Greg sabía que la generación de neutrones se multiplicaba en milésimas de segundo. No obstante, Fermi argumentaba que algunos neutrones tardaban más, puede que hasta varios segundos. Si Fermi tenía razón, no habría ningún problema. Pero si se equivocaba, el pelotón de las jarras y el físico del hacha quedarían fulminados antes de pestañear siquiera.

Oyó entonces que los chasquidos se aceleraban. Miró a Fermi con inquietud, pero él seguía haciendo números con una regla de cálculo. Fermi parecía encantado. «De todas formas —pensó Greg—, si algo sale mal seguramente todo irá tan deprisa que no nos daremos ni cuenta.»
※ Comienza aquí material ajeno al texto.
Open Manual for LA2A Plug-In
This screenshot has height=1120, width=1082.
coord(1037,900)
El ritmo de los chasquidos se estabilizó. Fermi sonrió y dio orden de que extrajeran la barra otros quince centímetros.

Cada vez llegaban más científicos que subían las escaleras de la tribuna con las gruesas ropas que exigía el invierno de Chicago: abrigos, sombreros, bufandas, guantes. Greg estaba horrorizado por la falta de seguridad. Nadie comprobaba las credenciales, cualquiera de aquellos hombres podía ser un espía de los japoneses.

Entre ellos, Greg reconoció al gran Szilárd, alto y grueso, con una cara redonda y el pelo rizado y abundante. Leó Szilárd era un idealista que había imaginado que la energía nuclear liberaría a la humanidad del trabajo. Si se había unido al equipo que diseñaba la bomba atómica, lo había hecho con gran pesadumbre.
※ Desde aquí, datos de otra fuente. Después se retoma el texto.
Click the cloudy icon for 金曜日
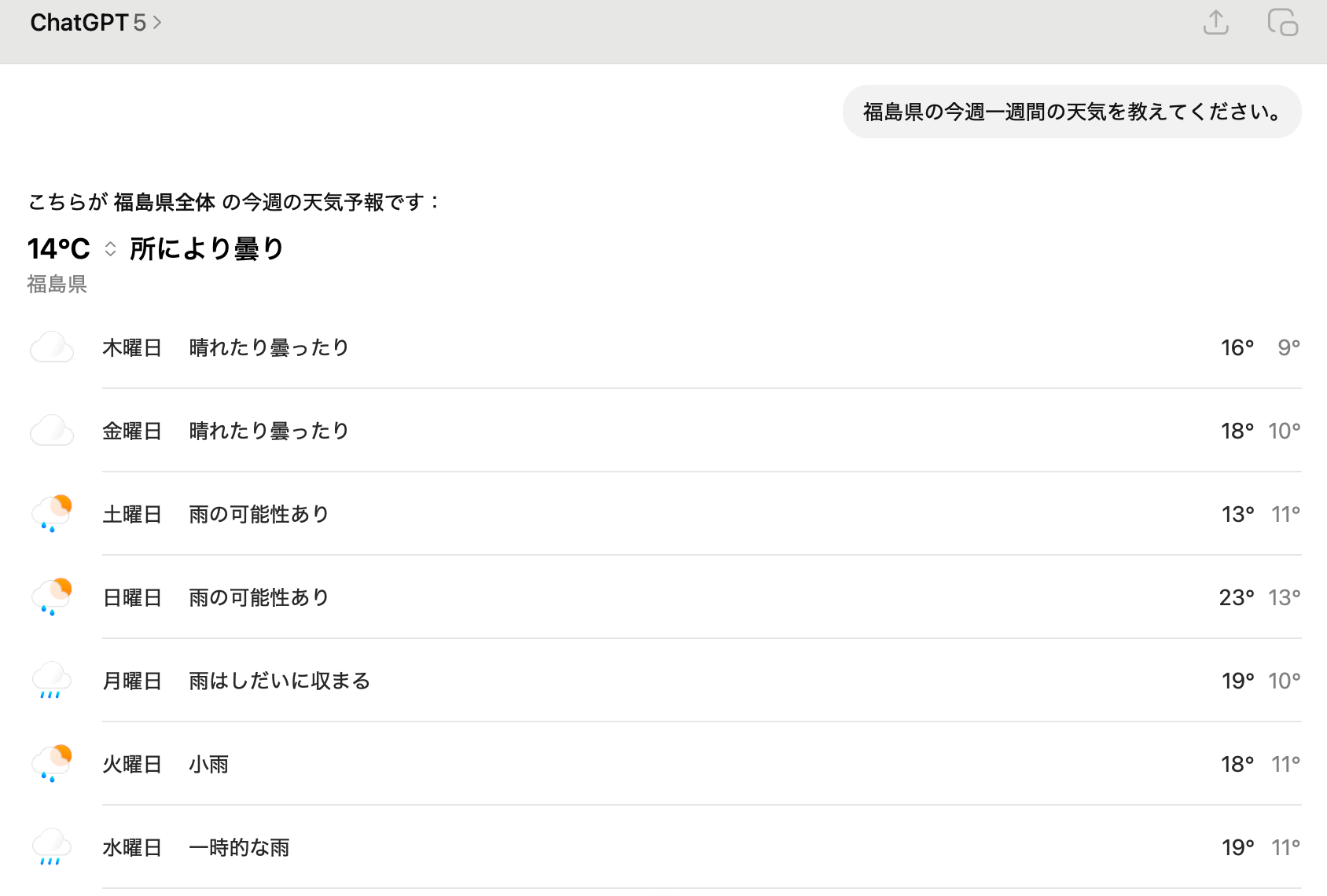This screenshot has height=896, width=1327. pyautogui.click(x=52, y=431)

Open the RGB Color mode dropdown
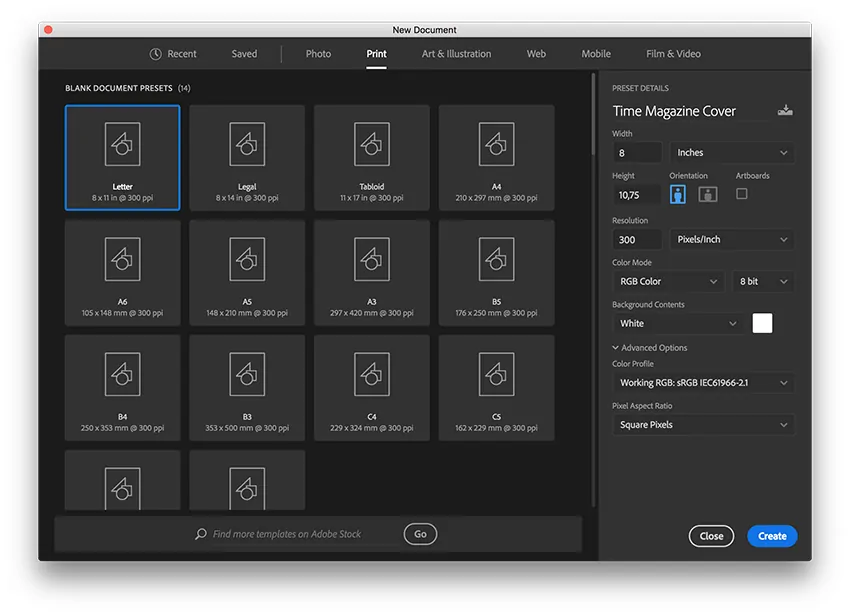668,282
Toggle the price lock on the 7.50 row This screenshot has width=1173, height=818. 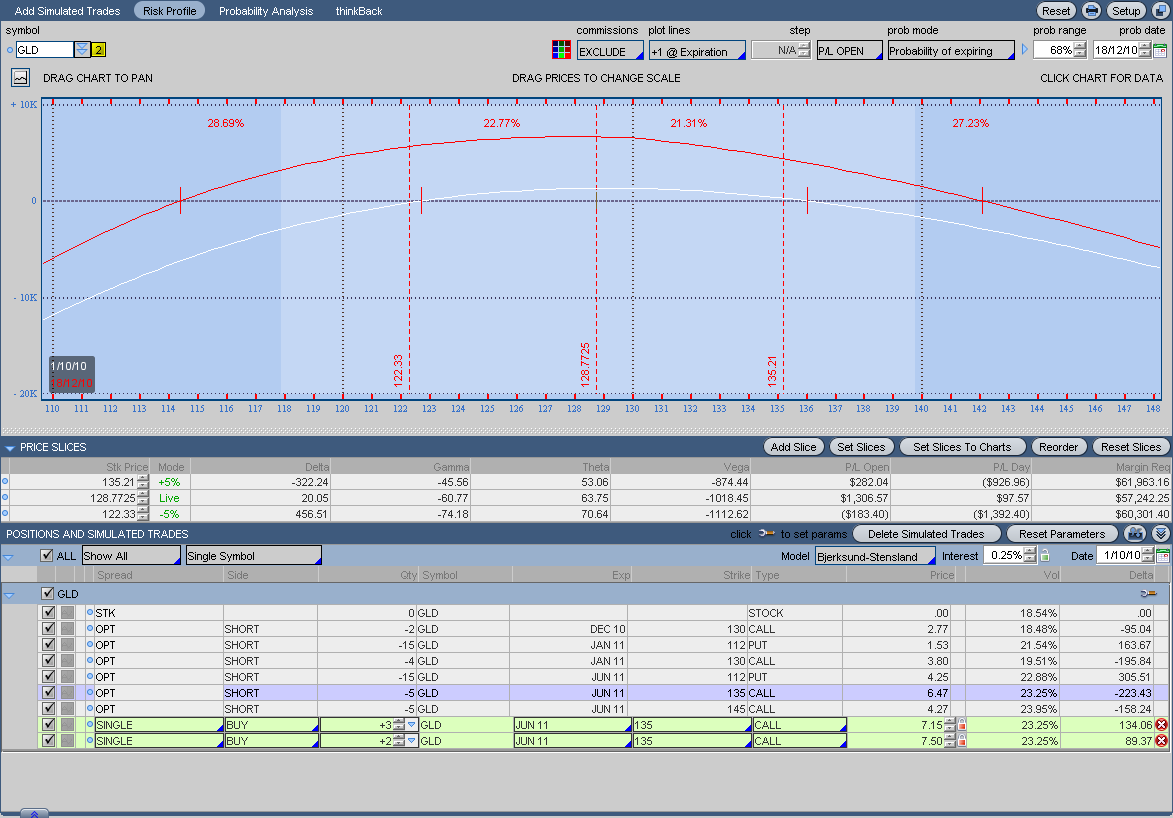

Otros quince centímetros más, otro aumento en el ritmo de los chasquidos.

Greg consultó su reloj. Las once y media.

De pronto se oyó un fuerte estrépito. Todo el mundo se sobresaltó.

—Joder —dijo McHugh.

—¿Qué ha sido eso? —preguntó Greg.

—Ah, ya lo veo —repuso McHugh—. El nivel de radiación ha activado el mecanismo de seguridad y ha soltado la barra de control de emergencia, nada más.
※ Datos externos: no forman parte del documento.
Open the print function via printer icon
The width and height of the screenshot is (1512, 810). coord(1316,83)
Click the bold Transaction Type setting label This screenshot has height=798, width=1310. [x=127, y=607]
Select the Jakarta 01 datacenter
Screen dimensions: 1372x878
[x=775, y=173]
—Tengo hambre —anunció Fermi—.
Andiamo a comere
—añadió, mezclando su italiano materno.

¿Cómo podían pensar en comida? Sin embargo, nadie puso ninguna objeción.

—Nunca se sabe cuánto va a durar un experimento —explicó McHugh—. Podría alargarse todo el día. Es mejor comer cuando se puede.

Greg sintió ganas de gritar.

Las barras de control volvieron a insertarse en la pila y quedaron aseguradas en su posición. Luego, todo el mundo salió de allí.

La mayoría de ellos se dirigieron al comedor del campus. Greg pidió un sándwich caliente de queso y se sentó junto a un solemne físico que se llamaba Wilhelm Frunze. Casi todos los científicos vestían mal, pero lo de Frunze era exagerado. Llevaba un traje verde que tenía todos los ribetes en ante color tostado: los ojales, el revestimiento del cuello, las coderas, las solapas de los bolsillos. Ese tipo ocupaba los primeros puestos de la lista de sospechosos de Greg. Era alemán, aunque había abandonado el país a mediados de la década de 1930 y se había ido a Londres. Era antinazi, pero no comunista: su inclinaciones políticas se decantaban más hacia la socialdemocracia. Estaba casado con una chica norteamericana, una artista. Charlando con él durante la comida, Greg no encontró ningún motivo de sospecha; parecía que le encantaba vivir en Estados Unidos y que le interesaban pocas cosas aparte de su trabajo. Sin embargo, con los extranjeros nunca sabía uno de qué lado recaía su verdadera lealtad.